_Stated problem_. Duplicate everything in the entries from the line containing "Viewport: 692px width, 445px" down to the end of the entries, without alteration.

_Information provided_.
____

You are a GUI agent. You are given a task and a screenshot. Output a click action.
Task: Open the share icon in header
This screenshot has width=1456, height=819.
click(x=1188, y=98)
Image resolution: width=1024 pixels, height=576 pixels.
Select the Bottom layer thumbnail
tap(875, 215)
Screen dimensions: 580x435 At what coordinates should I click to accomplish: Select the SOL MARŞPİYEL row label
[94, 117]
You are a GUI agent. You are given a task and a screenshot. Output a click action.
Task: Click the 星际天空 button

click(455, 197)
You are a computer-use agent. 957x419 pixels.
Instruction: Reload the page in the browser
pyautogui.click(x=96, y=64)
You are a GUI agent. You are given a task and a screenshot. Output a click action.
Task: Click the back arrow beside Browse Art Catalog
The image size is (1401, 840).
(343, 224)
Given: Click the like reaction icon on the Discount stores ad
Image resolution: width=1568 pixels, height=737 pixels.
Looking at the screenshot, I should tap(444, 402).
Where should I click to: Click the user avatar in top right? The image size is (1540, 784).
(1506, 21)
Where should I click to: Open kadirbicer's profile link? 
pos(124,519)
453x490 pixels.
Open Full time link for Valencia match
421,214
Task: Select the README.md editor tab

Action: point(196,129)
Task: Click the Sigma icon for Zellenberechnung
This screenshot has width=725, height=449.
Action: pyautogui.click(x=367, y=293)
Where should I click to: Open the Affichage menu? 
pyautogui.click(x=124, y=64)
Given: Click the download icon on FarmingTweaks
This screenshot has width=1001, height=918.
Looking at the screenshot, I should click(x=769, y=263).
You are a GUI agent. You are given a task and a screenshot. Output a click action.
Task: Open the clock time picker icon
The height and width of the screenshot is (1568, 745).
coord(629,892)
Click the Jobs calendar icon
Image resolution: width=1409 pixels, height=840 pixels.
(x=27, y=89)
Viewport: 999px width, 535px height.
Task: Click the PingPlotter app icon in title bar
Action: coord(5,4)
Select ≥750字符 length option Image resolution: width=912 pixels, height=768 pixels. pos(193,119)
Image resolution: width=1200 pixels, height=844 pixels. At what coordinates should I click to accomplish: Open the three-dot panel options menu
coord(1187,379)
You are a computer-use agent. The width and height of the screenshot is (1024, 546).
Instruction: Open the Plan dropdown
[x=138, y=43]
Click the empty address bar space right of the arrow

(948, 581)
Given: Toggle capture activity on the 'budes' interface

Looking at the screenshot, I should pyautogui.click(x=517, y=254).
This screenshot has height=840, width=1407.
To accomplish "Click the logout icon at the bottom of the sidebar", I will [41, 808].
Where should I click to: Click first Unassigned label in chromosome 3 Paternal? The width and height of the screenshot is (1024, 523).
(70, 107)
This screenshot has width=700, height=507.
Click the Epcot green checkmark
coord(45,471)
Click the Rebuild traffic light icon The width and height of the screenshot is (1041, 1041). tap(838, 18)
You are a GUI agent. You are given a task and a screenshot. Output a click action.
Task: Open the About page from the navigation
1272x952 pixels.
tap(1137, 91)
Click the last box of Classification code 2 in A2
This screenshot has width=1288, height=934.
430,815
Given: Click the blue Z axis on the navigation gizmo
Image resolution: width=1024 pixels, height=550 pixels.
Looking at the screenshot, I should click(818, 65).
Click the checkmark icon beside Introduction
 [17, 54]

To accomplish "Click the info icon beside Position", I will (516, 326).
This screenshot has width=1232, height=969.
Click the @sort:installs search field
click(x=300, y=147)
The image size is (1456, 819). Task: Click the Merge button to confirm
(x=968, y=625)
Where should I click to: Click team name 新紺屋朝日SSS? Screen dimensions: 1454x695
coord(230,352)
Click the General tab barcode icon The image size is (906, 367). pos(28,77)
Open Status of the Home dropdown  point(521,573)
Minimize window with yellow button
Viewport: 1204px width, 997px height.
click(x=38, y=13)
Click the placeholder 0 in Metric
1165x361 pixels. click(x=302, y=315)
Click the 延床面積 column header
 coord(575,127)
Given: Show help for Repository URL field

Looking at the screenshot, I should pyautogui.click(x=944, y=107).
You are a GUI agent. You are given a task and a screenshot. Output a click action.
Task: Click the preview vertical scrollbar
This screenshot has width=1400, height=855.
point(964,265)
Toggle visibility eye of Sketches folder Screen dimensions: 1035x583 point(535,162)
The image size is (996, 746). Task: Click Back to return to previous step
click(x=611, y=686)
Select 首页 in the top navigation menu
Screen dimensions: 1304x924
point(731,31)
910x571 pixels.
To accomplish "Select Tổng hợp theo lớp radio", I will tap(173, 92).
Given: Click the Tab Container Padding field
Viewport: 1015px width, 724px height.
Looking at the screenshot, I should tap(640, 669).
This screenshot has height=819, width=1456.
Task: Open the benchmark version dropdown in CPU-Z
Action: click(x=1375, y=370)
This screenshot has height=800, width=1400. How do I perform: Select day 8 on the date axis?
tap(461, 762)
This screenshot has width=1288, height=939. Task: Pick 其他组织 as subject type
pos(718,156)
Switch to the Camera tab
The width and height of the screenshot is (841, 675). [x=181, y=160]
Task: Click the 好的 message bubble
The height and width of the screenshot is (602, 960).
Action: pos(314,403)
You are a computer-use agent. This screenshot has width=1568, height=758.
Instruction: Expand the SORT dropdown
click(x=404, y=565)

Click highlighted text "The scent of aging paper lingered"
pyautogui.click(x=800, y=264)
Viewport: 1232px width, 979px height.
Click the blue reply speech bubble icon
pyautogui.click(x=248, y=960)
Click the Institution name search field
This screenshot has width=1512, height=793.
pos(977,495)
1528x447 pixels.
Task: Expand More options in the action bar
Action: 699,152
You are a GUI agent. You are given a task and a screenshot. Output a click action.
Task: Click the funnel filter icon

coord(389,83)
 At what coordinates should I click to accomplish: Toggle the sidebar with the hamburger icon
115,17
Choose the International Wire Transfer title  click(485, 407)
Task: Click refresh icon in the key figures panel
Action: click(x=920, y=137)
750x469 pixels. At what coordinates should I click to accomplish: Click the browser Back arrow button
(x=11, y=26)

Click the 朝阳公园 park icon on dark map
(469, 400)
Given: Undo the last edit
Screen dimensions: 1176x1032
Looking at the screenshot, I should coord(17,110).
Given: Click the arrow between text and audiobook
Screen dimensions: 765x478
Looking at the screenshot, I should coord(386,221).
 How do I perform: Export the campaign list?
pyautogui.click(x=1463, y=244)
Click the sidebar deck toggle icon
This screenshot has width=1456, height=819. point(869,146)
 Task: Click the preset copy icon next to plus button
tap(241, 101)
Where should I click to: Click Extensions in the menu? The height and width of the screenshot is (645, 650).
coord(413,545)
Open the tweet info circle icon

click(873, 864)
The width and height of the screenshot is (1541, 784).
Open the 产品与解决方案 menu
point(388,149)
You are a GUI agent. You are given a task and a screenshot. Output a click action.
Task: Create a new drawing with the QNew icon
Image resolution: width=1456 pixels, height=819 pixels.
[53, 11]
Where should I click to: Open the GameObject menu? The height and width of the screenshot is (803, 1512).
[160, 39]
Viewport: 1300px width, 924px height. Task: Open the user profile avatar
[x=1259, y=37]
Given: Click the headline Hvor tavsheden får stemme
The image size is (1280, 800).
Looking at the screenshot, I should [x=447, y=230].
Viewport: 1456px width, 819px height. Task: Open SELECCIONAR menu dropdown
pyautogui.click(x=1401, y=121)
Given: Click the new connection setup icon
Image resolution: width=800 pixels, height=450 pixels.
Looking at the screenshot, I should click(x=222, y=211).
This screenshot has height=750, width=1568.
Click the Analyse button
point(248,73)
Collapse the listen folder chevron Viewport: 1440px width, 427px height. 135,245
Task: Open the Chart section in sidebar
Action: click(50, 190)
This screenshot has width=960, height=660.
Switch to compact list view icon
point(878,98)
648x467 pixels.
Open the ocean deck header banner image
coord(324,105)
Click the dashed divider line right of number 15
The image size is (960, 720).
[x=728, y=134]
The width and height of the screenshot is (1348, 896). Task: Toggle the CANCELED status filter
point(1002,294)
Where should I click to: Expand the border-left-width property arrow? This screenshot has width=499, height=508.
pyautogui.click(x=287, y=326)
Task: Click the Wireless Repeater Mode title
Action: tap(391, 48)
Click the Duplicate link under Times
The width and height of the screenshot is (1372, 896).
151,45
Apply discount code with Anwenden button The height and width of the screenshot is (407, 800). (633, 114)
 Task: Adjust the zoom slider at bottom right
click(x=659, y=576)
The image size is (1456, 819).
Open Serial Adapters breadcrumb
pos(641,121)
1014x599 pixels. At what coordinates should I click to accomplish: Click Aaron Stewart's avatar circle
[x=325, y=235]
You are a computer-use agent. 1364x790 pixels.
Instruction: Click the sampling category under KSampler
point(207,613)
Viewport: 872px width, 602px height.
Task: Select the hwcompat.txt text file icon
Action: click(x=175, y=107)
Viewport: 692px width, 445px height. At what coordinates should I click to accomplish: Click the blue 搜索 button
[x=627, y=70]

____

_Response_.
Viewport: 692px width, 445px height. At what coordinates should I click to accomplish: Click the blue 搜索 button
[x=627, y=70]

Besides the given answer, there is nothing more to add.